▶ [WORK TASK] What is needed is the number of lines below that contain the string "panel", with no other text.

(Collection entries)
*-*-*
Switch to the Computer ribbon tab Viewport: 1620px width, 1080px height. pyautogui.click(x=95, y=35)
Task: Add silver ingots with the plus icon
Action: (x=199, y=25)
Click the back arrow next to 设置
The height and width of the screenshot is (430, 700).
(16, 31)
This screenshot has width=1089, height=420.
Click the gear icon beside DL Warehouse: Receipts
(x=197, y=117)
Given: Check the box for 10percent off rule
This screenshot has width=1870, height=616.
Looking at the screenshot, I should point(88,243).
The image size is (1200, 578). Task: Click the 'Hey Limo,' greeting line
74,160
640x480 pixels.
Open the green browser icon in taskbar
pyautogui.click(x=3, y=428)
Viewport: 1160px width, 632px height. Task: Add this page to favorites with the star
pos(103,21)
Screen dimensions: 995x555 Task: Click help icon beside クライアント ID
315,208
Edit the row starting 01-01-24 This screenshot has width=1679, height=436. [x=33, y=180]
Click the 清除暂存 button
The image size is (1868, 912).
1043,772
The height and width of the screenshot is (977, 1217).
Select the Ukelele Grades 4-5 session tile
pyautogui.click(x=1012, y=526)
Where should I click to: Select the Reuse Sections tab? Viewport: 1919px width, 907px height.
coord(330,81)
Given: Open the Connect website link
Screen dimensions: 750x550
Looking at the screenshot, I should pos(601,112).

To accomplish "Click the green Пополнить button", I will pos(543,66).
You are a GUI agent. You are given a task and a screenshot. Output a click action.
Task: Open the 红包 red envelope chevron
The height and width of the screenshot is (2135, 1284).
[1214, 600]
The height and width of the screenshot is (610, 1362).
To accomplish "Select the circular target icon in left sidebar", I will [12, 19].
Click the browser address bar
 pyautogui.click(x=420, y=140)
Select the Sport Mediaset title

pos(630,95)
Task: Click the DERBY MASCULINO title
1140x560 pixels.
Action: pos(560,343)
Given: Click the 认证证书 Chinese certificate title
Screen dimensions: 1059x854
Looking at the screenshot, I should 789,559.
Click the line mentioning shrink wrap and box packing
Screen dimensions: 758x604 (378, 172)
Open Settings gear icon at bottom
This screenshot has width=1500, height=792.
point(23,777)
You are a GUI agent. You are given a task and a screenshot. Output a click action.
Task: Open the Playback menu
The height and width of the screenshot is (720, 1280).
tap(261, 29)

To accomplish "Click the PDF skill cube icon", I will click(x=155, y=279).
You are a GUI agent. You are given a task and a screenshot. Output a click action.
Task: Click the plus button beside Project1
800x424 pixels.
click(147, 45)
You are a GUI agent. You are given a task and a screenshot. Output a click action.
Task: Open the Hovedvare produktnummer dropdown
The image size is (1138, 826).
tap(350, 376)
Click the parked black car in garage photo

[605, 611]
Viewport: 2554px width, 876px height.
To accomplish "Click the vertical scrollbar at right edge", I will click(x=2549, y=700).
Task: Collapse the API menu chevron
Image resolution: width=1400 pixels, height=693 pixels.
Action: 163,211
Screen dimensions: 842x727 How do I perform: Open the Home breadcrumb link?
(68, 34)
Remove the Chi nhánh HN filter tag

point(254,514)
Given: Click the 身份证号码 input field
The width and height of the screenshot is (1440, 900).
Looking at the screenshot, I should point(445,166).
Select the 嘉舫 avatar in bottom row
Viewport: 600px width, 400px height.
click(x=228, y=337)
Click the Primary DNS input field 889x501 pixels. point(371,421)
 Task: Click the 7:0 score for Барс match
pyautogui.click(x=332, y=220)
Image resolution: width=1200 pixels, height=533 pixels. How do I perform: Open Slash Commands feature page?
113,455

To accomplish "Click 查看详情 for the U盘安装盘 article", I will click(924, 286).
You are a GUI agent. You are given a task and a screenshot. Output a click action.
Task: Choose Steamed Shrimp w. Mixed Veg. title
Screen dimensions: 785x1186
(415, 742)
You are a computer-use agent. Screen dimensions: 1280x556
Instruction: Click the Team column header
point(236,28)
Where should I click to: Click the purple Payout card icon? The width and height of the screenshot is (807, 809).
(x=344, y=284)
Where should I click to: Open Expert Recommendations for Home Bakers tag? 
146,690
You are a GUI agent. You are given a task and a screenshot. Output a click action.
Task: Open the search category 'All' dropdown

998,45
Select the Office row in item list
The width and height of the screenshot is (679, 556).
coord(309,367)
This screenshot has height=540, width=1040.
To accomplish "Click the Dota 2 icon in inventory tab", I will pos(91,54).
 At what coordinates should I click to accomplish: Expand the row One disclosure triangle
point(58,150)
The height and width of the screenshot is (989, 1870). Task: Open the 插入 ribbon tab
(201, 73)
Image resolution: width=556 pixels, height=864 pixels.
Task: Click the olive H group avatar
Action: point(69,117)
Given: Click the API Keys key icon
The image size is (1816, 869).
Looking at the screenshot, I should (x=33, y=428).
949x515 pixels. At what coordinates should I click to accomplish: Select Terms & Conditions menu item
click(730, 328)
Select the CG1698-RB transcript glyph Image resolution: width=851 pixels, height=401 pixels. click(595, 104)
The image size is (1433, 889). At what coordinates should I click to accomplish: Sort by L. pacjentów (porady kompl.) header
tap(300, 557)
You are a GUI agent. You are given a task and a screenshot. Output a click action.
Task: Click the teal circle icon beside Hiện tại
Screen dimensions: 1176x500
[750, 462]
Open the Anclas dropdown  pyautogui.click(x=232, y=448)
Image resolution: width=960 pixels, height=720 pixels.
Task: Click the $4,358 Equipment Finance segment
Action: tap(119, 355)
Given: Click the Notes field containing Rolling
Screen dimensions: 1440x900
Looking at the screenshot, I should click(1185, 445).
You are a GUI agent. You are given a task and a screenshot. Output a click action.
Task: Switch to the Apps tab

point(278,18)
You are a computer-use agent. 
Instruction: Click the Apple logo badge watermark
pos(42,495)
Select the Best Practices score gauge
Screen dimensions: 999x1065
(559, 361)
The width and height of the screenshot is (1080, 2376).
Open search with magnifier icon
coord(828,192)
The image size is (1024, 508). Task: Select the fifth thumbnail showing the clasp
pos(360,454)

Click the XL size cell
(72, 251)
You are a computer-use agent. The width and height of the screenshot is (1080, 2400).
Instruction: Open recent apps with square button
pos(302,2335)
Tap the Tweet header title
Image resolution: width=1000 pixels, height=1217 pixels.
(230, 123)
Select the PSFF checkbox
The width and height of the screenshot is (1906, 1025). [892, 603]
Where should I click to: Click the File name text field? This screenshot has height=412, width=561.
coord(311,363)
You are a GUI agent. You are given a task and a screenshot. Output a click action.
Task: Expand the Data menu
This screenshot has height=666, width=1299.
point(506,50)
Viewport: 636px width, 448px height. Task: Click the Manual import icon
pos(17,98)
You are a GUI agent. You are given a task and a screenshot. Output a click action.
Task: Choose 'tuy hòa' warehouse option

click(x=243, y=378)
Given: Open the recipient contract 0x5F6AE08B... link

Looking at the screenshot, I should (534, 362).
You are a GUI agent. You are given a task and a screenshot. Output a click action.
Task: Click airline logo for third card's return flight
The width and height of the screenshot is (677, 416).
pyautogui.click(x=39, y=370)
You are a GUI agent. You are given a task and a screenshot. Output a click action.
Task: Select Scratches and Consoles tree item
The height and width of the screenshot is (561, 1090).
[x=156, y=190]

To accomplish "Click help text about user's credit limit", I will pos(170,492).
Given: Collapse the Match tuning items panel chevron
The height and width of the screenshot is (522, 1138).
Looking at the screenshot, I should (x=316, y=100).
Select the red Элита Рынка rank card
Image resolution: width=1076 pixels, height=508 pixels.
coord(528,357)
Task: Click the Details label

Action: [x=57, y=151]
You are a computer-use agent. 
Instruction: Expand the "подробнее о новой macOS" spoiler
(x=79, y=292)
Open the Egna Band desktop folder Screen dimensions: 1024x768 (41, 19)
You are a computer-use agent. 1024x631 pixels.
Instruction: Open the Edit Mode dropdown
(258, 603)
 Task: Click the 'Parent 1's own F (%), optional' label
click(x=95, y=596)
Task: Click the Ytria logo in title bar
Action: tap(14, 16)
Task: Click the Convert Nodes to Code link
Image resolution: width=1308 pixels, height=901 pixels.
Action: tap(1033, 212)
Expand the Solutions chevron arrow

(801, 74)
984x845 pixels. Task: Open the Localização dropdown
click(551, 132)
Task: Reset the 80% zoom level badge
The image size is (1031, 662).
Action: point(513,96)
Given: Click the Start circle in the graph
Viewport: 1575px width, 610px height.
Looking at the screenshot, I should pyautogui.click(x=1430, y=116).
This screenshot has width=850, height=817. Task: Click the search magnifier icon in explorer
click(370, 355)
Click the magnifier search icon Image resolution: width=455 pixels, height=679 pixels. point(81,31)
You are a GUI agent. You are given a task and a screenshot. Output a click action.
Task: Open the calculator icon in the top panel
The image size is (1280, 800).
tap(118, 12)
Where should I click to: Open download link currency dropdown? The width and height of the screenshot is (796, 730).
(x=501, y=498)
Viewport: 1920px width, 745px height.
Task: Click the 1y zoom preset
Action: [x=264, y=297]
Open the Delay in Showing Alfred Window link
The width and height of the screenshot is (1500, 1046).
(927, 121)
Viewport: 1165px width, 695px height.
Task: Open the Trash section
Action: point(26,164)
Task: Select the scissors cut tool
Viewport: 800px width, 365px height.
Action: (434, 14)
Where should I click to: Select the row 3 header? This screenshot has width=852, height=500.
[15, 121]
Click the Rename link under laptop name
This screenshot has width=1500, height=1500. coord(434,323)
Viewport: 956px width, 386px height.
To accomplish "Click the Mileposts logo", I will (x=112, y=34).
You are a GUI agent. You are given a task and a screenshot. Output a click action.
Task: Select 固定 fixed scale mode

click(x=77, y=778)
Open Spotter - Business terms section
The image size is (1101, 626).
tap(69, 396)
*-*-*
▶ [ANSWER SECTION] 2